How to Survive Running in the Heat
There’s no need to quit running when the temperature soars. By taking a few precautions, you can head out into the heat – you may even benefit.
Most runners are familiar with hot weather warnings:
- Avoid sunburn
- Watch out for heat exhaustion
- Keep your head covered
- Stay hydrated
The risks are very real. But are there any advantages of exercising in the heat?
1. Your fitness will only benefit if you adapt gradually
Your body has to work harder to run in hot weather and there is some evidence that, once you acclimatise, this may lead to increased fitness. However, you will only benefit if you adapt to the heat gradually, over seven to ten days.
2. Never attempt a hard one-off run in the heat
Experts agree that you should never head out for a long, hard one-off run in the burning heat – no matter how appealing the weather looks. It will likely do you more harm than good, triggering heat illness and putting strain on your heart and body.
3. Slow down your pace to 70% of your usual effort
However, if you slow down the pace to 70 per cent of your usual effort and go for just a short run to begin with – gradually adding pace and time each day – you may start to reap some fitness benefits.

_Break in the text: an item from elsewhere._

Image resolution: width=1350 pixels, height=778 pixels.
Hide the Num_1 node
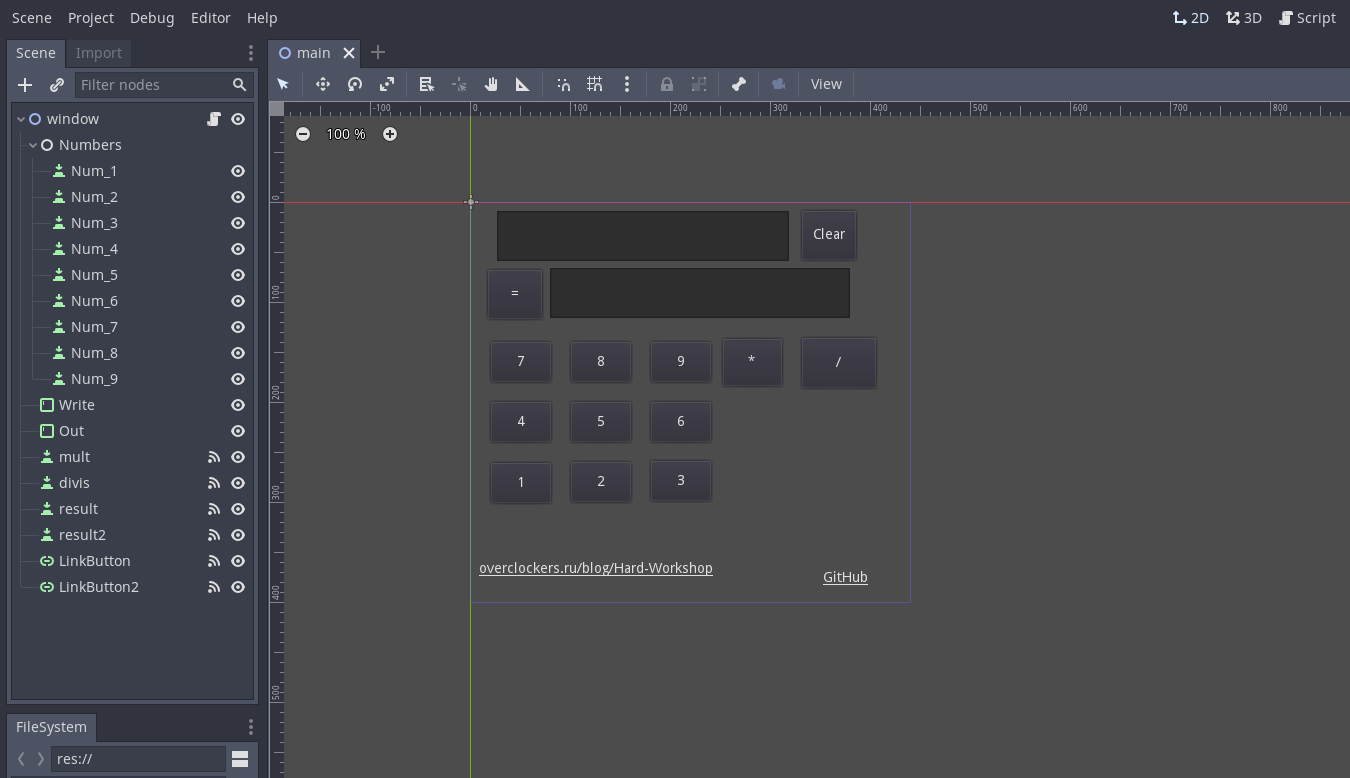238,171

Slow down the pace to 70 per cent of your usual effort and go for just a short run to begin with.
4. Matters of the mind
There are mental benefits to summer running, too. For starters, running in the heat when the weather is good makes you feel better. It’s a double whammy of the release of your body’s natural endorphins, coupled with the well-documented mood-boosting and vitamin D-enhancing properties of sunshine.
Anecdotal evidence also suggests you may be less likely to injure yourself in hot weather – but don’t push it. However, take sensible precautions or any benefits will be surpassed by injury, sunburn, electrolyte imbalance and dehydration.
5. Body benefits
Heat training leads to physiological changes that help you acclimatise, so running in the heat becomes easier and safer. Your body gradually produces more blood plasma and the total volume of blood increases. Blood, with its oxygen and micronutrients, is flushed more easily into your muscles and organs. You will also sweat sooner.

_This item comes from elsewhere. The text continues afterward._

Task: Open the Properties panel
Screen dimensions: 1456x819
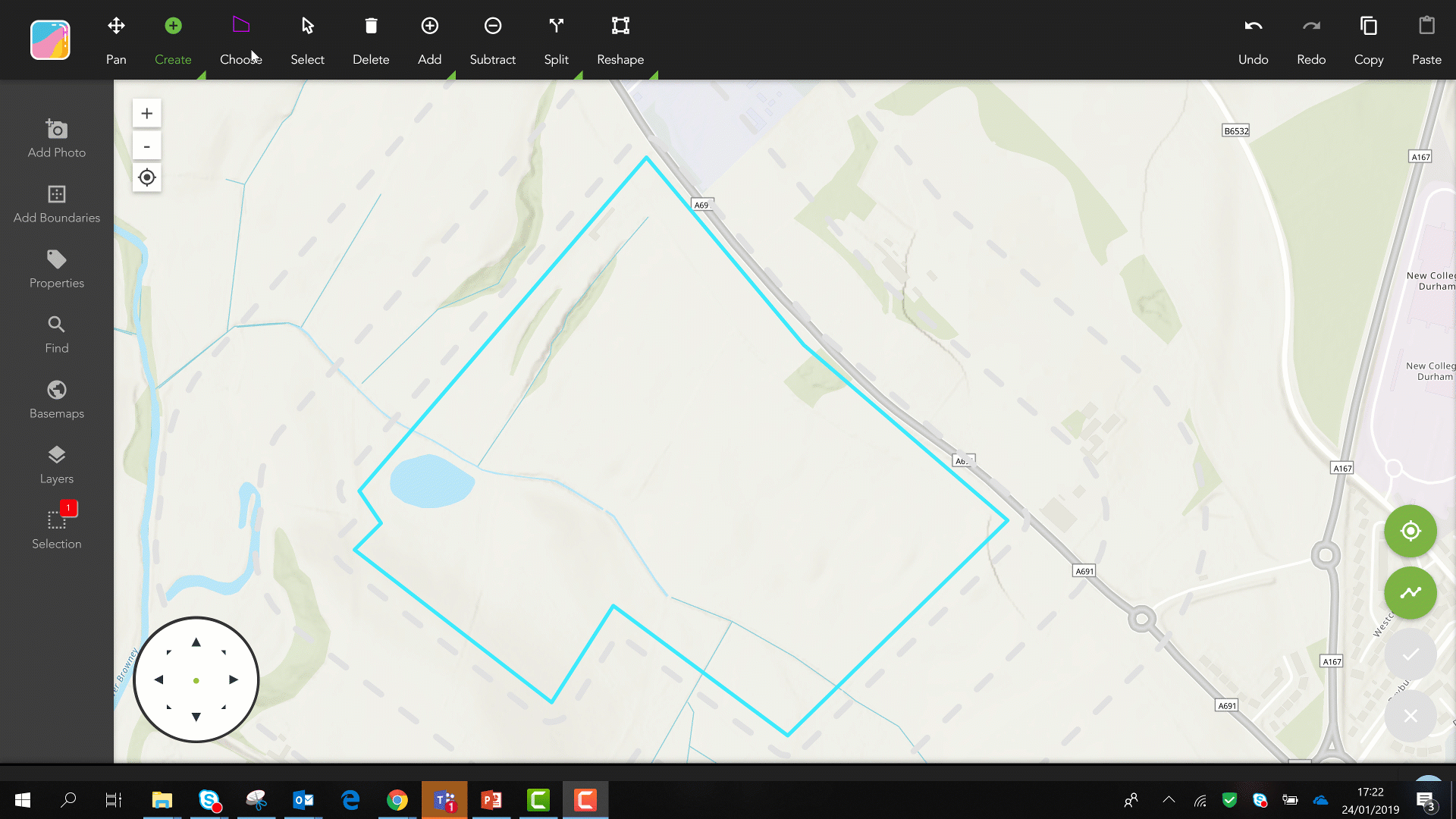Action: coord(57,269)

The increased blood volume means the heart can pump blood more easily and your body is more efficient at cooling itself. A study from the University of Innsbruck, Austria, published in the Journal Of Sports Science & Medicine says this increased plasma volume ‘normally results in enhanced aerobic performance’ as less viscous blood improves circulation and delivers more oxygen to working muscles.
However, the jury is out on how long any performance benefits might last. The immediate effects of acclimatisation that enable you to run in hot weather fade after seven to 14 days. However, many runners swear that a summer of heat training has more lasting fitness effects that will see them run better throughout autumn and winter.
6. Hydrate without over-hydrating
You should also slow your pace if you’ve not already trained for the heat. Also keep hydrated, but not overhydrated to the point where you risk hyponotraemia, a dangerous condition where your mineral balance is dangerously out of kilter. It’s best to drink an electrolyte sports drink.
If you'd like to find out more, check out our Expert Guide to Hydration.
7. Don't forget suncream and a cap or visor
And remember, always apply some sun cream, stay hydrated and protect the top of your head when the weather heats up. A cap or visor is great for warding off the sun’s rays, keeping you cooler and preventing you from overheating.